Stored data entries
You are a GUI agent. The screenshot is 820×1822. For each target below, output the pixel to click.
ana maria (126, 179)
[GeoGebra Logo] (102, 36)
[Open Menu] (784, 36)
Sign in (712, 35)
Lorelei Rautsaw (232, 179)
==
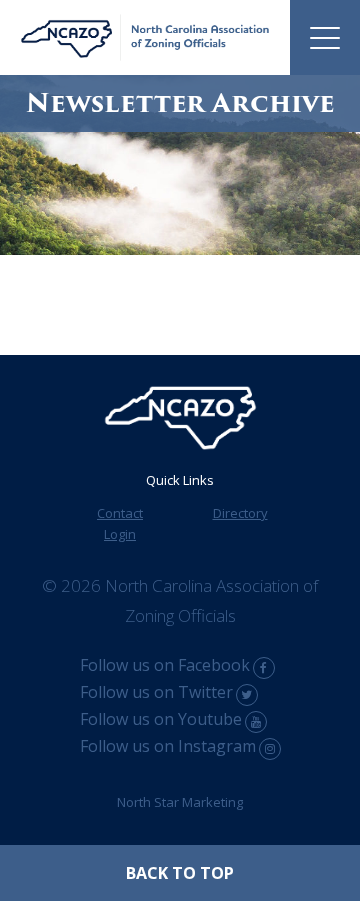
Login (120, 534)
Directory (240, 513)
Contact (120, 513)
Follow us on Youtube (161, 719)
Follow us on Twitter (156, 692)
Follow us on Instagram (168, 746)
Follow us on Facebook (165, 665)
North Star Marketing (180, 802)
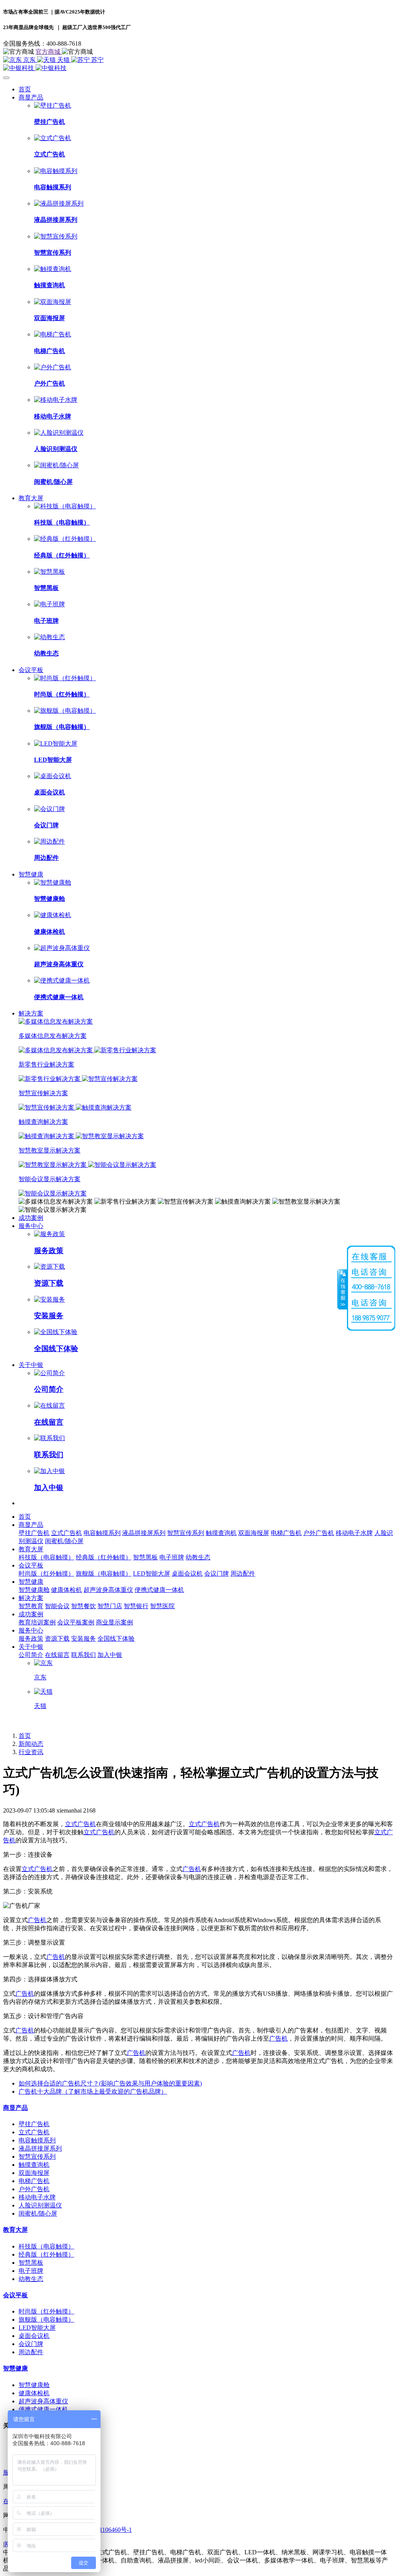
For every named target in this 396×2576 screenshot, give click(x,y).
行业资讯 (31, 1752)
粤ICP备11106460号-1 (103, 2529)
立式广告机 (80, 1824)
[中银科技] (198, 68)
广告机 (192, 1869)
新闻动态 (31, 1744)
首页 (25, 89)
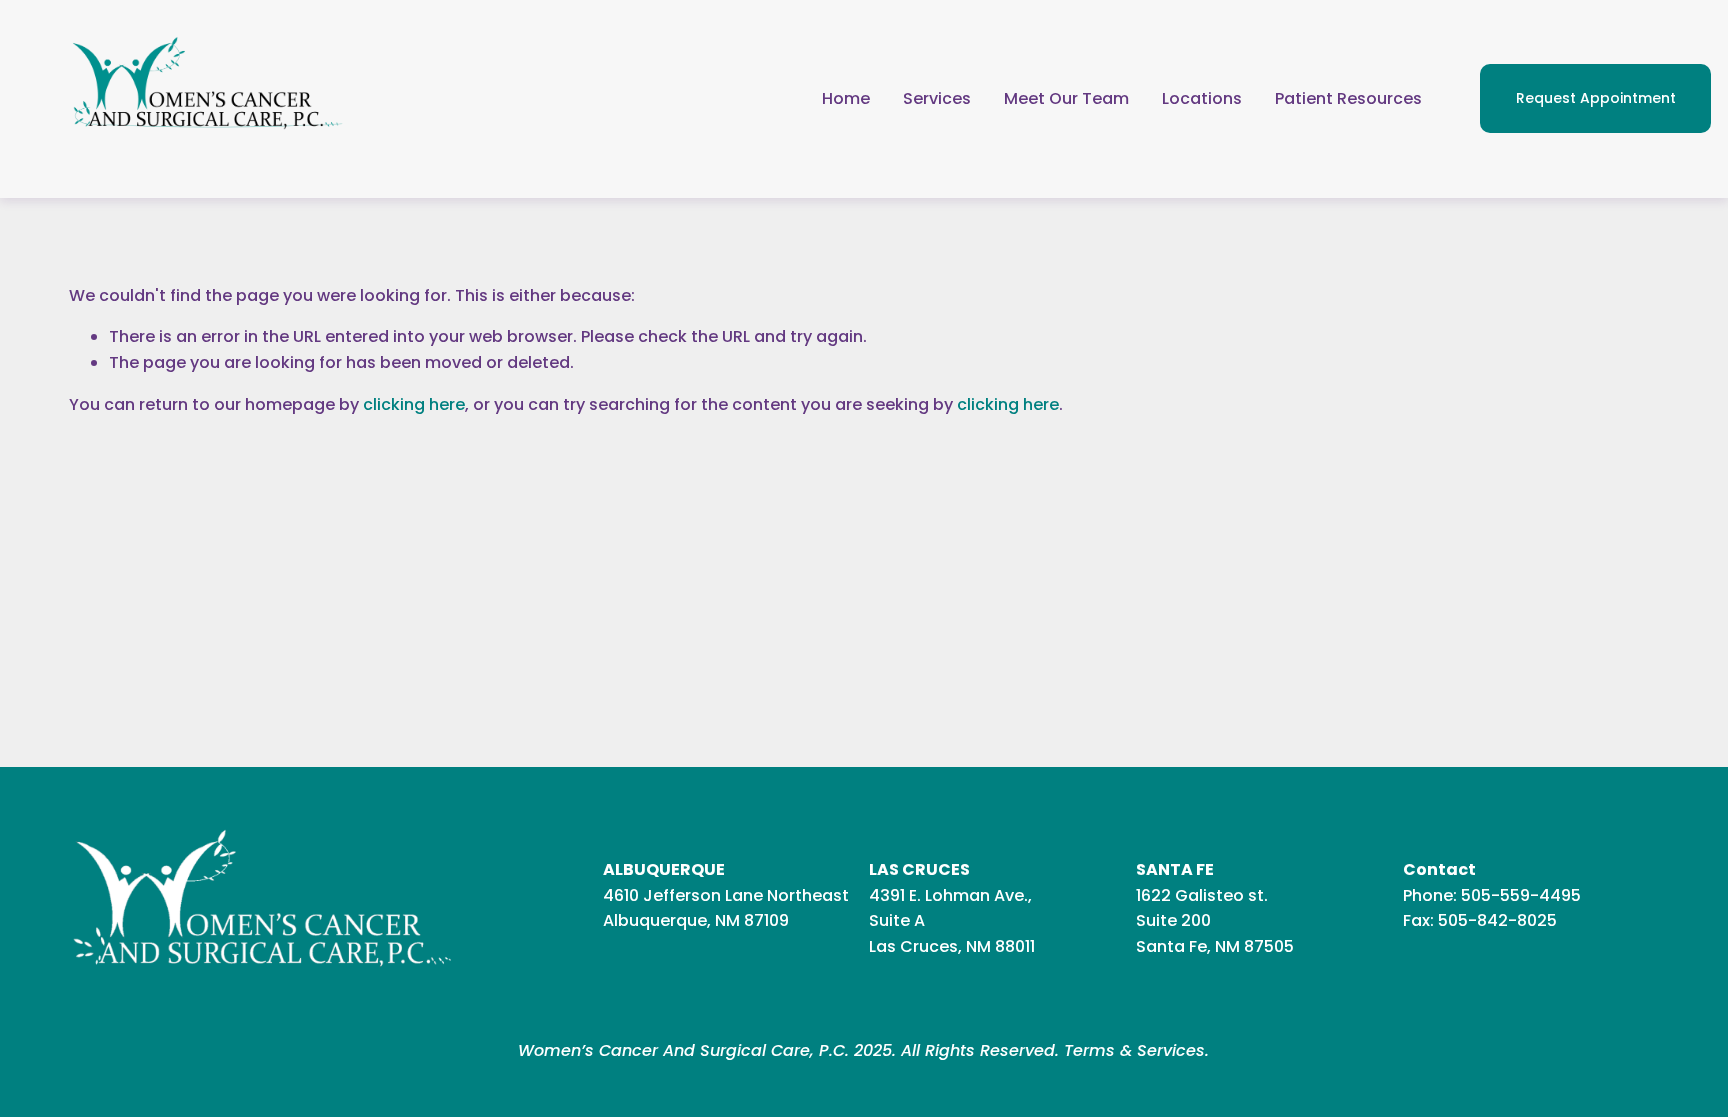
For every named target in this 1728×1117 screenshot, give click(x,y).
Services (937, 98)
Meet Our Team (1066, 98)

# Required action
Find the line with "Follow us on Twitter (156, 692)" in the data above, and from there retype each line exactly through the line with "Services (937, 98)", skipping the pictures along the way.

# Written solution
Follow us on Twitter (156, 692)
Follow us on Instagram (168, 746)
Follow us on Facebook (165, 665)
North Star Marketing (180, 802)
For every named target in this 396×2576 screenshot, give click(x,y).
行业资讯 (31, 1752)
粤ICP备11106460号-1 (103, 2529)
立式广告机 (80, 1824)
[中银科技] (198, 68)
广告机 (192, 1869)
新闻动态 (31, 1744)
首页 (25, 89)
For every named target in this 1728×1117 screenshot, give click(x,y).
Services (937, 98)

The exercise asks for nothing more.